The article “What the Bible Says about Secrets,” by James Martin explains how privacy is described and illustrated in the Bible and the way people have interpreted that. Martin mentions how one of the first interventions of God into human history relates to privacy when Adam and Eve are naked and clothe themselves with fig leaves and hide for privacy. There are many interpretations of various Bible verses regarding privacy but it is not specifically addressed frequently.
People also use privacy in their relationship and practices of religion. Many spirituals recommend a private relationship with God “over and against more public displays of piety.” This includes praying in secret and to one’s self. Yet, at the same time, it is said in the Bible by Jesus, ” What I say to you in the dark, tell in the light, and what is whispered in your ear, proclaim to the housetops.” This can send a confusing and unclear message to people. People that do believe you should be public about your beliefs include the notion that one should expose people taking part in “works of darkness.” It is described that privacy is actually equated to darkness.
I find it interesting how one can juggle the task of having a private relationship with God but also being public and vocal about his message and morals to other people. I’m curious as to how people maintain that private relationship whilst fulfilling what they believe to be their duties as a Christian.
In the article, “Supreme Court Stays Execution of Buddhist Inmate,” by Adam Liptak, it is described how the execution of a Buddhist inmate in Texas was denied his request for his spiritual advisor to be present in the execution chamber on the basis that Texas policy only allows a state-employed Christian or Muslim religious advisers present in the execution room, not Buddhists or advisers of any other religion.

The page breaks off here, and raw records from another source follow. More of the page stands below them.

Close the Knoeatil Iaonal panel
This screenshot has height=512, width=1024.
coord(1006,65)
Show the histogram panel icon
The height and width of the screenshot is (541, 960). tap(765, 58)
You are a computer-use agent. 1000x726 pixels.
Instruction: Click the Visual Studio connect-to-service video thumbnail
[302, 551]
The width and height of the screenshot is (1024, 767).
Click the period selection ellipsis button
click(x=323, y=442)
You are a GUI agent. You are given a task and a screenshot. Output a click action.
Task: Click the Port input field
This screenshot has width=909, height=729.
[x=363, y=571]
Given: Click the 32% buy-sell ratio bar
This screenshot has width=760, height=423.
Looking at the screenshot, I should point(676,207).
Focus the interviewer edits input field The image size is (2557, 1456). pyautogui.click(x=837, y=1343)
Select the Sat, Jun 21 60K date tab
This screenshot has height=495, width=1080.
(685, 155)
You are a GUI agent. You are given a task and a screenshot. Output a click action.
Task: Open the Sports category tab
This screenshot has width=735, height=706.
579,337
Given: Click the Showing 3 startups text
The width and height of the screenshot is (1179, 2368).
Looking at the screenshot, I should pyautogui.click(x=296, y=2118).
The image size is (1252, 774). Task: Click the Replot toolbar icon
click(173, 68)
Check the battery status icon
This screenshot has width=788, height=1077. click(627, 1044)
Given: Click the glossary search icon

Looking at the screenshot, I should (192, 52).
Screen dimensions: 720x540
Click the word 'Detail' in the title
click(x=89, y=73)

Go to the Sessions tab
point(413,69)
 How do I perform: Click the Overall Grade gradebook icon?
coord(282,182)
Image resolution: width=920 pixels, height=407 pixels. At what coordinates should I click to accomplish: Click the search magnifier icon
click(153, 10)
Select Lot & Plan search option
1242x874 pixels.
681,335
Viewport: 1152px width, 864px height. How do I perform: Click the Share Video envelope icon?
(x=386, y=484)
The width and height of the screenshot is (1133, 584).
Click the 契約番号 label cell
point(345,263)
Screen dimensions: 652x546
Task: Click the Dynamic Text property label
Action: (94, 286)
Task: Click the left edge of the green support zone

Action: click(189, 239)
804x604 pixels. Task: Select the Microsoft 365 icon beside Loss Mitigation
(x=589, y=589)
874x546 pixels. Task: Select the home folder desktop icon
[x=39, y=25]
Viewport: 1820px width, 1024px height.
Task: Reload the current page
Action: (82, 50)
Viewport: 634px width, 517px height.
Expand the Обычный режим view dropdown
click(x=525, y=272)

The article goes on to discuss how when Murphy, the inmate, asked to allow his religious advisor to be present at the execution that a prison official responded that only prison employees are allowed in the execution chamber. Texas officials justifies this policy by saying that it is based on security considerations; that to have an untrained visitor to the execution chamber could succumb to a multitude of consequences such as irrational behavior, pulling lines out of the inmate, taunting witnesses and so on.
This case presents a great nuance in the justice system of what is considered the line between religion and state. Furthermore, it presents the discrimination of one religion against the upholding of others which is obviously contradictory to the U.S. Constitution’s freedom of religion.
It is fascinating to see how such a specific case includes so many interdisciplinaries with religion such as state policy, societal norms, and prison protocol. It shows how there are still many issues that our country faces with the intersection of state and religion and it can be argued to a certain degree that our government is institutionalized to uphold a Christian faith.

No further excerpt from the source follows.